• [Data listing]
=-=-=-=-=

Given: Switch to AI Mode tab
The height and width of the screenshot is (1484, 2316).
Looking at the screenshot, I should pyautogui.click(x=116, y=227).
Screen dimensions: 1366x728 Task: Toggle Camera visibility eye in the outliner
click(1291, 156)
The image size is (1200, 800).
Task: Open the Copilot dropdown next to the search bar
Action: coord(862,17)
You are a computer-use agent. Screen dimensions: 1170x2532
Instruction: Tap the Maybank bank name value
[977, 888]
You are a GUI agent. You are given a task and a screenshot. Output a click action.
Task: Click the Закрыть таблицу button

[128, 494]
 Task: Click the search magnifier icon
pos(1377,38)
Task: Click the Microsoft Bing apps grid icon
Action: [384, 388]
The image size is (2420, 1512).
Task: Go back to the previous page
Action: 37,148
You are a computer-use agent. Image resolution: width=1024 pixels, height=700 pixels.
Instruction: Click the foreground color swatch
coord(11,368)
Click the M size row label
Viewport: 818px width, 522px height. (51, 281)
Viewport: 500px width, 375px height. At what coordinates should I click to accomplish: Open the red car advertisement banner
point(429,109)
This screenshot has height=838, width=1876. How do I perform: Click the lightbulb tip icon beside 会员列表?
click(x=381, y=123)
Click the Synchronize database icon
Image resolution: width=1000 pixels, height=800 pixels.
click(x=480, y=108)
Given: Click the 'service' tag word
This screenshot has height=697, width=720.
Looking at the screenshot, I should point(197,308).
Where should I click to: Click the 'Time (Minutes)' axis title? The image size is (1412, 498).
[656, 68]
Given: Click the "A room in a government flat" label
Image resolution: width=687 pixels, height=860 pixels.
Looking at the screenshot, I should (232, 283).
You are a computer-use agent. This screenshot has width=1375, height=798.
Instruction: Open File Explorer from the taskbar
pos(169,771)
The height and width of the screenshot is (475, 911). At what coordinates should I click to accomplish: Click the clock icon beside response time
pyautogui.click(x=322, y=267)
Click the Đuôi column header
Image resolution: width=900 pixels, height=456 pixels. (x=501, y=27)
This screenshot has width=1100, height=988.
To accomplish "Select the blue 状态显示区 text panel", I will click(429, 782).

=-=-=-=-=

Write out all of the data above line for line, without changing anything.

Given: Switch to AI Mode tab
The height and width of the screenshot is (1484, 2316).
Looking at the screenshot, I should pyautogui.click(x=116, y=227).
Screen dimensions: 1366x728 Task: Toggle Camera visibility eye in the outliner
click(1291, 156)
The image size is (1200, 800).
Task: Open the Copilot dropdown next to the search bar
Action: coord(862,17)
You are a computer-use agent. Screen dimensions: 1170x2532
Instruction: Tap the Maybank bank name value
[977, 888]
You are a GUI agent. You are given a task and a screenshot. Output a click action.
Task: Click the Закрыть таблицу button

[128, 494]
 Task: Click the search magnifier icon
pos(1377,38)
Task: Click the Microsoft Bing apps grid icon
Action: [384, 388]
The image size is (2420, 1512).
Task: Go back to the previous page
Action: 37,148
You are a computer-use agent. Image resolution: width=1024 pixels, height=700 pixels.
Instruction: Click the foreground color swatch
coord(11,368)
Click the M size row label
Viewport: 818px width, 522px height. (51, 281)
Viewport: 500px width, 375px height. At what coordinates should I click to accomplish: Open the red car advertisement banner
point(429,109)
This screenshot has height=838, width=1876. How do I perform: Click the lightbulb tip icon beside 会员列表?
click(x=381, y=123)
Click the Synchronize database icon
Image resolution: width=1000 pixels, height=800 pixels.
click(x=480, y=108)
Given: Click the 'service' tag word
This screenshot has height=697, width=720.
Looking at the screenshot, I should point(197,308).
Where should I click to: Click the 'Time (Minutes)' axis title? The image size is (1412, 498).
[656, 68]
Given: Click the "A room in a government flat" label
Image resolution: width=687 pixels, height=860 pixels.
Looking at the screenshot, I should (232, 283).
You are a computer-use agent. This screenshot has width=1375, height=798.
Instruction: Open File Explorer from the taskbar
pos(169,771)
The height and width of the screenshot is (475, 911). At what coordinates should I click to accomplish: Click the clock icon beside response time
pyautogui.click(x=322, y=267)
Click the Đuôi column header
Image resolution: width=900 pixels, height=456 pixels. (x=501, y=27)
This screenshot has width=1100, height=988.
To accomplish "Select the blue 状态显示区 text panel", I will click(429, 782).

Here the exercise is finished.